On March 30, 2015, CMS released guidance addressing Medicare and Medicaid coverage for biosimilar drug products. The Medicare/Medicaid coverage guidance comes on the heels of the FDA’s landmark approval of a biosimilar version of the reference cancer drug Neupogen. Our colleague Tom Wintner previously wrote about the FDA’s review process for biosimilars, and the expected action on this product.
In its first biosimilar approval, the FDA found that the new product, Zarxio, was in fact a biosimilar to Neupogen and cleared it for use for the same indications as Neupogen. Zarxio’s manufacturer, Sandoz, did not seek, and the FDA did not determine, however, that Zarxio is interchangeable with Neupogen — meaning physicians will have to specifically prescribe the biosimilar; it may not be automatically substituted for the prescribed branded product.
Perhaps taking its cue from the FDA, CMS’s biosimilar guidance documents should be viewed as a first step: historic in some aspects, but at the same time tentative and incomplete.
Medicare Coverage Requirements
The Medicare Part B issuance notifies health care professionals that:
- Medicare Part B reimbursement to health care professionals for approved biosimilars will be based on Average Sales Price (ASP) methodology. Once the manufacturer’s Wholesale Acquisition Price (WAC) is available for the biosimilar, Medicare will pay 106% of the WAC before transitioning to payment based on 106% of the ASP.
- CMS intends to create distinct codes for approved biosimilars to distinguish the biosimilar from the reference product. For the one approved biosimilar, CMS anticipates including a code for it in the coming weeks, retroactive to the FDA approval date.
Importantly, the Part B notice is specific to reimbursement for health care professionals; the materials are silent on Part B reimbursement for hospital outpatient use.
When it comes to Part D benefits, CMS addressed several basic, but key issues:
- A biosimilar and a reference product will not qualify as different drugs for purpose of satisfying CMS’ regulatory requirements on formulary drug access.
- The addition of a biosimilar and removal of the reference drug from a formulary will be considered a non-maintenance change, to be evaluated on a case-by-case basis.
- Because biosimilars are not interchangeable with the reference drug, CMS expects Part D Plan Sponsors’ Pharmacy & Therapeutics (P&T) committees to review newly approved biosimilars under the Part D Drug Benefit Manual, Chapter 6, §30.1.5.
- For purposes of Part D transition supplies, biosimilars and the reference product should be treated as different products.
- Biosimilars do not meet the CMS definition of generics or multi-source drugs and therefore are to be treated as brand products for reimbursement. This means that biosimilars are subject to the higher maximum copayments for LIS eligible individuals.
- Biosimilars are non-applicable drugs when it comes to the Part D Coverage Gap Discount Program and are not otherwise subject to the requirements of that program.
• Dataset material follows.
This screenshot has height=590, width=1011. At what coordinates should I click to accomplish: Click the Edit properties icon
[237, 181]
Medicaid Coverage Requirements
With respect to Medicaid coverage, CMS has determined that biosimilars fall under the definition of a single source drug and will be subject to applicable Medicaid Drug Rebates.
While state Medicaid programs will likely set individual state regulatory or programmatic requirements for coverage of biosimilars, as with Medicare Part B, CMS requires that Medicaid prescribers specifically prescribe the biosimilar. CMS also provides certain recommendations for state Medicaid programs, including:
- States should consider adding biosimilars to state supplemental rebate programs.
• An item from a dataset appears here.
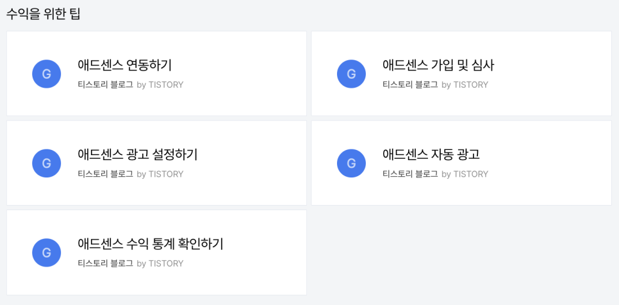This screenshot has height=305, width=619.
Task: Click the G icon beside 애드센스 가입 및 심사
Action: 351,74
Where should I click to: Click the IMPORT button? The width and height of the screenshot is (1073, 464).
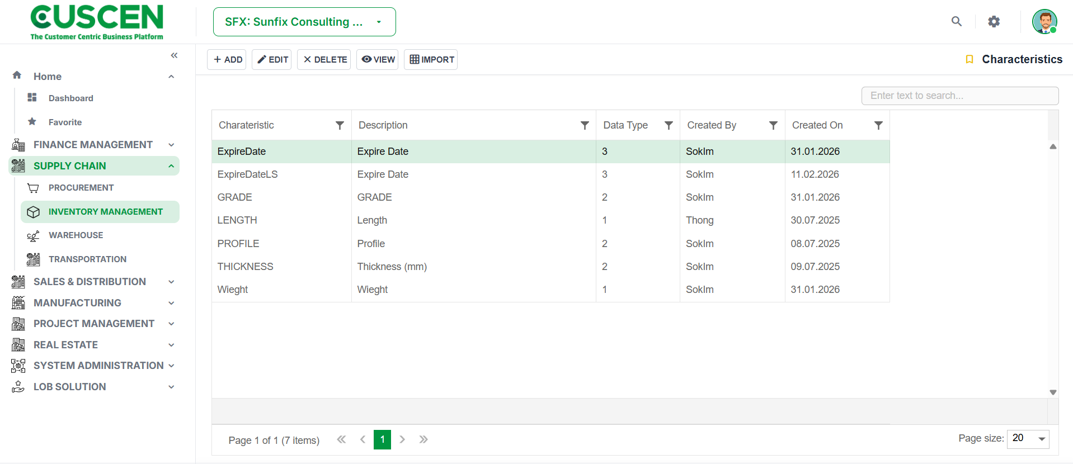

- States should consider using Drug Utilization Review (DUR) and state P&T Committees to educate physicians and pharmacists on appropriate prescribing and dispensing of biosimilars.
- States should consider educating prescribers and pharmacists on biosimilars through electronic prescribing messaging and point of sale (POS) edits.
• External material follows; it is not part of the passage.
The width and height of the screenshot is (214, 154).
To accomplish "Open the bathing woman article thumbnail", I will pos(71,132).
When it comes to how government health care programs will treat biosimilars approved by the FDA as non-interchangeable, CMS’s initial position appears to be “it depends.” For now government health care programs will not treat a biosimilar as a different drug from the reference product when it comes to meeting drug access requirements and LIS discounts, but will treat the biosimilar as a different drug from the reference drug when it comes to other reimbursement issues, transition fill, and P&T approval.
But again, this is CMS’s toe in the water for biosimilars. CMS promises more guidance to come.